Yusuf menceritakan kebakaran dua tahun lalu yang melalap hutan dan kawasan gambut seluas 21.000 kilometer persegi—setara dengan 30 kali luas Singapura.

Guna menghindari api, dia dan sebagian besar anggota sukunya kabur ke desa terdekat. Lainnya lari jauh ke dalam hutan di taman nasional.

Di desa tempat mereka berlindung itulah, proses masuk agama Islam.

Sementara itu, hutan yang menjadi wilayah suku Orang Rimba telah dirambah oleh ekspansi ganas perkebunan sawit. Dan kini, untuk masuk hutanpun, mereka kini harus minta izin pada polisi dan pegawai pemerintah yang tentunya "sudah beragama" terlebih dahulu.

Orang Rimba terpaksa masuk Islam untuk bertahan hidup. Konsep "Yang Kekal Dan Maha Pengasih" yang mereka anut turun temurun terpaksa harus diganti dengan KTP Islam.

Dan seorang Menteri bilang mereka sudah mengenal Tuhan. Dia mungkin tidak tahu Orang Rimba mungkin menangis karena hanya dengan masuk Islam mereka bertahan hidup seraya memandang rumah mereka, tradisi mereka yang sangat luhur menjaga hutan dan kemanusiaan dibabat habis menjadi perkebunan.

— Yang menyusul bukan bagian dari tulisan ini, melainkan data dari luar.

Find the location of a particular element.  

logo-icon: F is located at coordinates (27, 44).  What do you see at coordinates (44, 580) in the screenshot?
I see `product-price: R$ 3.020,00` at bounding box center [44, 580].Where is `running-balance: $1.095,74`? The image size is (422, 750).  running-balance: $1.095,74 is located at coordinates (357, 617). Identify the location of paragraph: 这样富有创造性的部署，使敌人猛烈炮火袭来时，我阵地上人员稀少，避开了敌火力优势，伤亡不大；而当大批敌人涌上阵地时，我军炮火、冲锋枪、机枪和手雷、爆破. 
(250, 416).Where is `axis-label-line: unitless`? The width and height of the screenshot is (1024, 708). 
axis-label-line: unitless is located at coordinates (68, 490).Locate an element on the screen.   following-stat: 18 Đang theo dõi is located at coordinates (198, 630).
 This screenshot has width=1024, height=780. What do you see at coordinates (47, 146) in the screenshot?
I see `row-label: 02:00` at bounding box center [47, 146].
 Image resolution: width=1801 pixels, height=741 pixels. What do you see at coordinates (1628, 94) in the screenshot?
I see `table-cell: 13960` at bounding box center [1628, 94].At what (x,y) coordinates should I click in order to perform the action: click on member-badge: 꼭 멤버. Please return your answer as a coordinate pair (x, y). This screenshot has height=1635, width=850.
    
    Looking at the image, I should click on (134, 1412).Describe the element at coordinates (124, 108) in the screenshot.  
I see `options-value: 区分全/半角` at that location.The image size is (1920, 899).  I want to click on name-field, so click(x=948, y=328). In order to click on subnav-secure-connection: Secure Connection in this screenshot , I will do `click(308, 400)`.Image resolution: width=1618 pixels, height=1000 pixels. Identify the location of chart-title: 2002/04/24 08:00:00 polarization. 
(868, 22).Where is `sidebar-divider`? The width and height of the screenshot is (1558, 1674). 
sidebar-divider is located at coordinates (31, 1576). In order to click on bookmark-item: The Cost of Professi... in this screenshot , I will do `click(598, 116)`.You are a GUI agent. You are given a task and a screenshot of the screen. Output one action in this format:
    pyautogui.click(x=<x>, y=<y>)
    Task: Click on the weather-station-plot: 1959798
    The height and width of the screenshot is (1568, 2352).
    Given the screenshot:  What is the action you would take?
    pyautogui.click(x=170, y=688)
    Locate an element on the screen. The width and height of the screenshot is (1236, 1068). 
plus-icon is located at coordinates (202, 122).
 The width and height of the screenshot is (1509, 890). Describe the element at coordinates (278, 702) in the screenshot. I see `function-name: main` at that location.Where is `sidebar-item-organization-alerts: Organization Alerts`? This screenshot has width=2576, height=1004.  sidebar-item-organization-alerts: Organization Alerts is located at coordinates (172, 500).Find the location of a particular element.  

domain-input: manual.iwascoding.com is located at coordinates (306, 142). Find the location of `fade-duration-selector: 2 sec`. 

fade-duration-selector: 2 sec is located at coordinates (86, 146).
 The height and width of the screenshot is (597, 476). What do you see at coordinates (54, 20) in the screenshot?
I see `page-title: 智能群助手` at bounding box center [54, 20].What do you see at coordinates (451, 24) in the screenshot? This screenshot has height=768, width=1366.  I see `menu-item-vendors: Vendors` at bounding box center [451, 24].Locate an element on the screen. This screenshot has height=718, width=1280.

Alih-alih menjaga hutan tempat tinggal mereka, Orang Rimba didorong masuk Islam supaya bisa makan dan dibiarkan terusir dari tanah leluhurnya.

Kisah sedih Orang Rimba dan keluhuran kepercayaan mereka yang setara dengan ajaran Islam bisa dibaca lewat tautan ini :http://www.bbc.com/indonesia/majalah-41937911

Simpati saya sebagai seorang Muslim kepada Orang Rimba yang terpaksa masuk Islam.

Saya menyakini perintah agama saya bahwa tiada paksaan dalam beragama . Nabi bilang orang Islam dilarang mengislamkan orang yang sudah punya kepercayaan atau agama. Namun yang terjadi justru kemunafikan. Memaksakan surga Islam terhadap mereka yang sudah punya konsep surganya sendiri.

Jadi, dimana rahmatin lil alamin nya?